The test used three large camera pods to triangulate the putting surface and capture a 180-degree panorama of the action. Gutterman pointed out that the lack of mobility around the cameras will likely keep VR a “largely tee or green experience” in the early stages, but added that the technology “will eventually have its own produced broadcast".

He continued: “We really like Voke’s stereoscopic cameras; they provide a different level of enhancement we want to capture.”
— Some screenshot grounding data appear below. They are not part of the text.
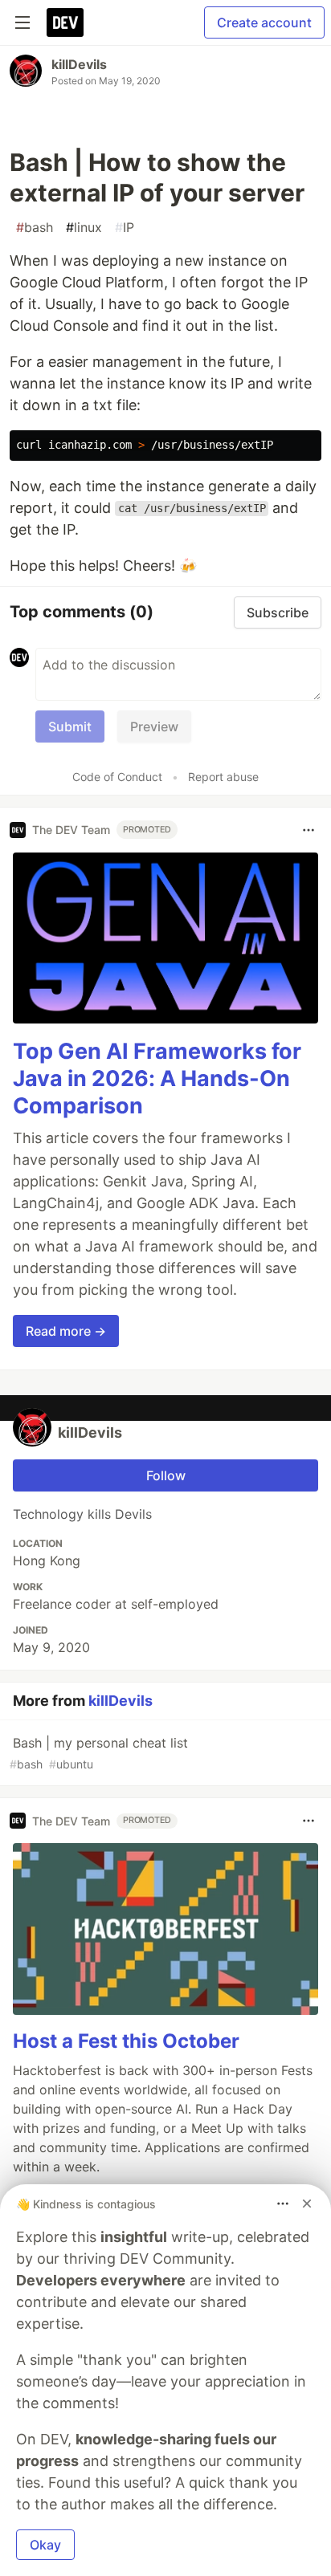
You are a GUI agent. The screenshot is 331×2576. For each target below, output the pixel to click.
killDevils (79, 64)
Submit (70, 726)
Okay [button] (45, 2545)
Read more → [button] (66, 1331)
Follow (166, 1475)
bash (34, 227)
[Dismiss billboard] (307, 2203)
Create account (264, 22)
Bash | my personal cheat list (99, 1753)
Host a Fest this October (126, 2041)
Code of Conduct (117, 776)
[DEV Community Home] (65, 22)
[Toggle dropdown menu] (308, 830)
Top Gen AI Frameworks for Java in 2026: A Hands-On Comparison (157, 1078)
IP (124, 227)
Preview (154, 726)
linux (84, 227)
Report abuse (223, 776)
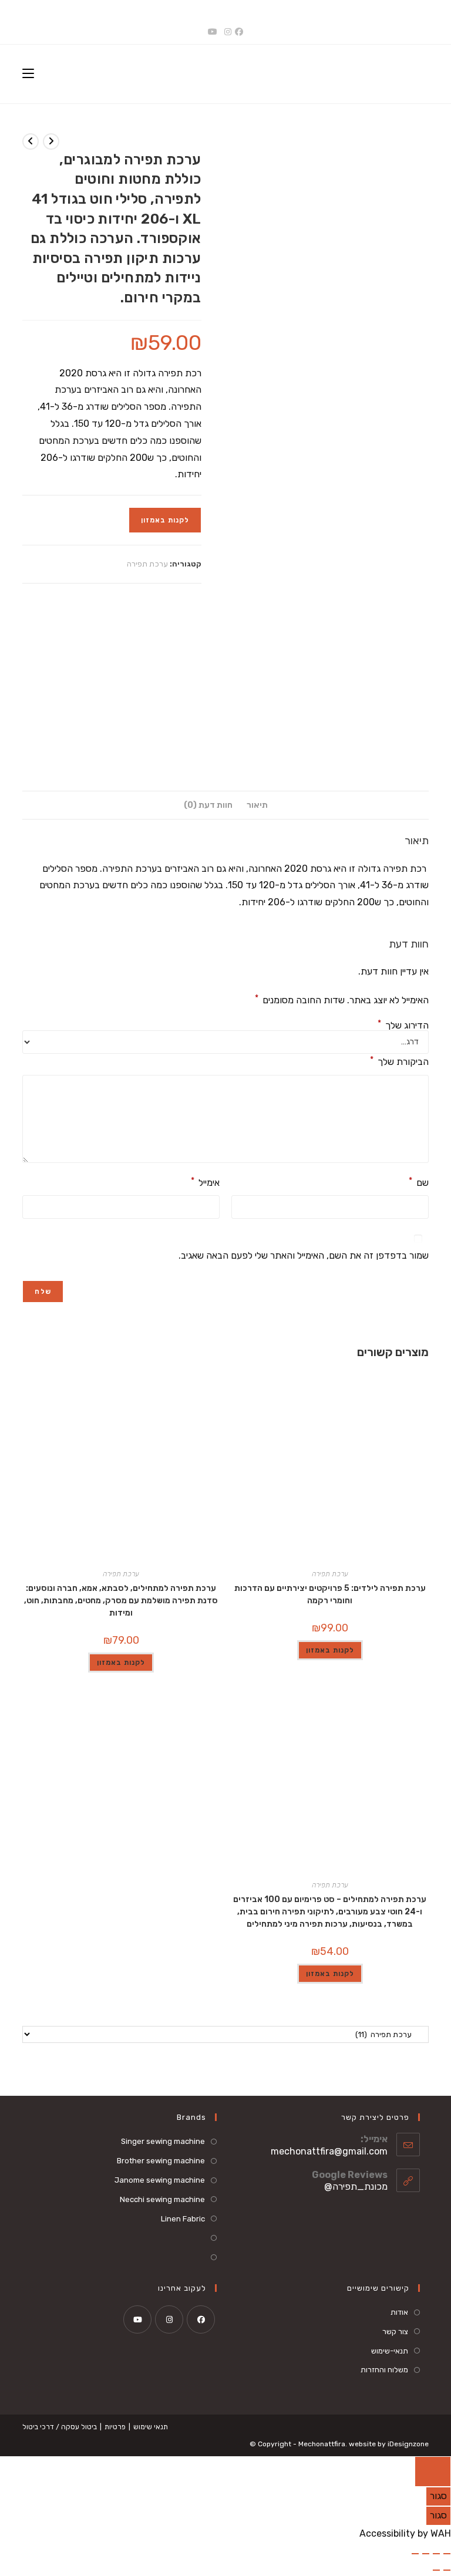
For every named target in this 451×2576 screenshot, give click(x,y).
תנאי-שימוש (389, 2350)
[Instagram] (169, 2319)
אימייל (205, 1182)
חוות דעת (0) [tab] (208, 805)
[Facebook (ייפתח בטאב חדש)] (241, 32)
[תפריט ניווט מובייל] (28, 74)
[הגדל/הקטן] (447, 2554)
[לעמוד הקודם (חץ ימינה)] (447, 2570)
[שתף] (426, 2554)
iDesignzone (408, 2444)
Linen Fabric (183, 2218)
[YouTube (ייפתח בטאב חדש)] (212, 32)
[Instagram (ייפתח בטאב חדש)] (228, 32)
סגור (438, 2495)
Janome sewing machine (160, 2180)
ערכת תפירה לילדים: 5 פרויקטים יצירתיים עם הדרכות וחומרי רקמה (330, 1594)
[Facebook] (201, 2319)
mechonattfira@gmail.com (329, 2151)
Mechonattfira (321, 2444)
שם (419, 1182)
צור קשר (395, 2331)
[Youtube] (137, 2319)
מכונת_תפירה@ (356, 2186)
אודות (399, 2312)
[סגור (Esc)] (415, 2554)
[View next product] (30, 141)
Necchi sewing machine (162, 2199)
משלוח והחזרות (384, 2369)
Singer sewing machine (163, 2141)
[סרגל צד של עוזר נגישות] (433, 2471)
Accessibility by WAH (405, 2533)
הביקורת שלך (399, 1061)
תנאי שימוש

The NBA has been one of the most active US sports leagues in its use of VR technology, having also partnered with Intel to produce immersive 3D and 360-degree replays of action from the 2016 NBA All-Star Weekend in Toronto. It has since built on this by partnering with NextVR in a multiyear deal which will feature several camera angles in VR and VR-optimized graphics.

Similarly, the NFL has experimented with VR for projects such as its mini-documentaries around top draft picks and a new nine-part VR documentary series using Google’s Daydream View headset.

The sport of golf presents slightly different technological hurdles when it comes to VR broadcasting given the expanse area of play and the smaller size of golf balls which can be more difficult to track than basketballs or footballs. The PGA Tour appears convinced though, Gutterman said the VR test was positive and encouraging and no further testing would be required.